Team owners are on pins and needles, as their squads could be decimated by scandals, and by the NFL's need to claim the high ground on each. These owners are all looking at the worst case: Michael Vick, who in 2007 was implicated not for beating up mere women or children, but actual cute puppies. This extreme case is still the NFL's model: instant lifetime ban, followed by token prison time and "therapy," a miracle character transformation, millions paid to advocacy groups, and a return to normal with everyone making tons of money. Should worse come to worst, the Boston team would have to re-sign Aaron Hernandez, on trial for ordinary murder but free of scandal — perhaps working to ensure his periodic furloughs from prison mesh with the NFL schedule.
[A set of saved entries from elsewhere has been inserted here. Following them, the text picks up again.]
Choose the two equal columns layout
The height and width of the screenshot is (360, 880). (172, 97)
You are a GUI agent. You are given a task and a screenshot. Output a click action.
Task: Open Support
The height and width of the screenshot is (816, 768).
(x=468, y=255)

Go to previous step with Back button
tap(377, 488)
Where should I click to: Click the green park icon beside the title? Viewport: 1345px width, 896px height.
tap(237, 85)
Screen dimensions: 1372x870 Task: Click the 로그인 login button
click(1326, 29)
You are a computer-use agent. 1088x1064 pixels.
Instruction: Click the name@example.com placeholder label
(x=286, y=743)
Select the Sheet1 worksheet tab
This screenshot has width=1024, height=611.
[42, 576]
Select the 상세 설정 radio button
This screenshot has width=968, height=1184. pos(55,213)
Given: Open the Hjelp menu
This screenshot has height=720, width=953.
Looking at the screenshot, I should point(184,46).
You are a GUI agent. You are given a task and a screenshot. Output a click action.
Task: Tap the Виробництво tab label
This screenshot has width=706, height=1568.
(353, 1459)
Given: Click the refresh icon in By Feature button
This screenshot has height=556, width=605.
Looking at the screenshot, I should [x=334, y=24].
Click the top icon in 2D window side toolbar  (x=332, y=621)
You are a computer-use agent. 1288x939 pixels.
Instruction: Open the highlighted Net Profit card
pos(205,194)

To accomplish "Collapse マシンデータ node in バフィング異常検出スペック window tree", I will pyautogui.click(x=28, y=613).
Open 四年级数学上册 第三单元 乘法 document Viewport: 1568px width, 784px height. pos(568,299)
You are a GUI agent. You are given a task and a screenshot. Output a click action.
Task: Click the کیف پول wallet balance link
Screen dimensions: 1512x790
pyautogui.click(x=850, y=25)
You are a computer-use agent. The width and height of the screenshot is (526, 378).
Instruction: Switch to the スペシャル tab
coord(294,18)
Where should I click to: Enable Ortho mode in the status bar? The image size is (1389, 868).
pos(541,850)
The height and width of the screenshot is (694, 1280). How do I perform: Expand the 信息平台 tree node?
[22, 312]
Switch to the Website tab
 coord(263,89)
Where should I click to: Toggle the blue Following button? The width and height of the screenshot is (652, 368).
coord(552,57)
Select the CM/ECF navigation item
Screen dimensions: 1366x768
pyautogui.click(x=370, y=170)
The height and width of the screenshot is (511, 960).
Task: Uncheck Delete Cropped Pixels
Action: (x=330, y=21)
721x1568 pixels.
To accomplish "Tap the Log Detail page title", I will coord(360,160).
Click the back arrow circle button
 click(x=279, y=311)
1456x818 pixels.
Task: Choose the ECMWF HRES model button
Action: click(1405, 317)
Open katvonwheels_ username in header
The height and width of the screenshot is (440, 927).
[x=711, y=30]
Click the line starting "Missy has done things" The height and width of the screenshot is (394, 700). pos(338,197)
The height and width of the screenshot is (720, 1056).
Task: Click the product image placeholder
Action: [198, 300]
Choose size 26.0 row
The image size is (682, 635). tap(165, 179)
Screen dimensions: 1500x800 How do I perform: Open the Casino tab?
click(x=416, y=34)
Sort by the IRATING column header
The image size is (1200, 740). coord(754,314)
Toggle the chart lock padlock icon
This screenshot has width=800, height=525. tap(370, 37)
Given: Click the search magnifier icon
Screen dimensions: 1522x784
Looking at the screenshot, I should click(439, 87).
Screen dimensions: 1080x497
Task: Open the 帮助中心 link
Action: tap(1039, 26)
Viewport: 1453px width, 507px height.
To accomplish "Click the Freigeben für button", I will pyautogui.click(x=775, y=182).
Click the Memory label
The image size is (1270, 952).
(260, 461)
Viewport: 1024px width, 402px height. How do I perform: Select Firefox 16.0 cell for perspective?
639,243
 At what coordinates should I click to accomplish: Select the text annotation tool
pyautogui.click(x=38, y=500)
The NFL is fielding complaints that the shifting bans have less to do with "getting the call right" than to getting the call from influential sponsors. Pundits suggest that the NFL is merely terrified of its corporate backers, who are even more terrified of customer boycotts. None of the above will keep Sen. Elizabeth Warren from continuing to claim that corporations act with impunity and should be more tightly controlled by the bureaucracy.

Commissioner Goodell, stung by the charge of being too influenced by the men who pay the bill, held a tearful press conference to admit that "I screwed this up." This means he is clear to keep his $40 million job slapping backs, provided he goes on to "enter rehab."

Law enforcement, meanwhile, is not investigating any of these crimes, because all available detectives are busy investigating whether the Washington, D.C. franchise's nickname is ethnically offensive.